Total gold-equivalent production and sales were 291,312 oz. and 284,872 oz., compared to production and sales of 278,832 oz. and 273,494 oz. (The gold-equivalent ounces sold in both periods exclude Alumbrera’s output, which is considered as an equity investment.)

Also hurting the bottom line were the average realized prices for gold and copper, which both slid 4% to US$1,620 per oz. and US$3.58 per lb., while the average realized price for silver sank 9% to US$29.81 per oz.

This drove by-product cash costs up 31% to US$383 per equivalent oz. gold in the quarter, co-product cash costs also rose 13% to US$587 per equivalent oz. gold, while all-in costs came to US$856 per oz.

For the full-year, Yamana expects to produce in excess of 1.44 million equivalent oz. gold, up at least 20% over last year’s output.

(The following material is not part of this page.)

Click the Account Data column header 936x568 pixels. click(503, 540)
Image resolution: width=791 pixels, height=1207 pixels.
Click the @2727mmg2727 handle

It forecasts full-year cash costs to come under US$365 per equivalent oz. gold, assuming a by-product copper credit of US$4 per lb.

By year-end, Yamana says it aims to reduce all-in costs by US$150 per equivalent oz. gold by trimming operating, capital, exploration and general corporate expenses.

CIBC’s Kodatsky notes despite the cost reduction efforts, the producer is not shying away from growth, as it plans to boost annual output to 1.75 million equivalent oz. gold by 2015.

“We think it will take time, but delivering on cost reduction targets while maintaining the build out of the pipeline is achievable, and if delivered should be rewarded by the market,” Kodatsky says. He has lowered his target to $19 from $25 and maintains a “sector outperform” rating.

Yamana updated the market on some of its new projects, which should contribute to its growth. It’s ramping-up the Ernesto/Pau-a-Pique mine, and has started commissioning C1 Santa Luz, while commissioning at Pilar should begin in mid-year. All three projects are in Brazil.

Yamana closed May 2 at $11.97, after dropping 6.5% the previous day to $11.66 on the first-quarter results.

It has roughly US$342.6 million in cash and equivalents.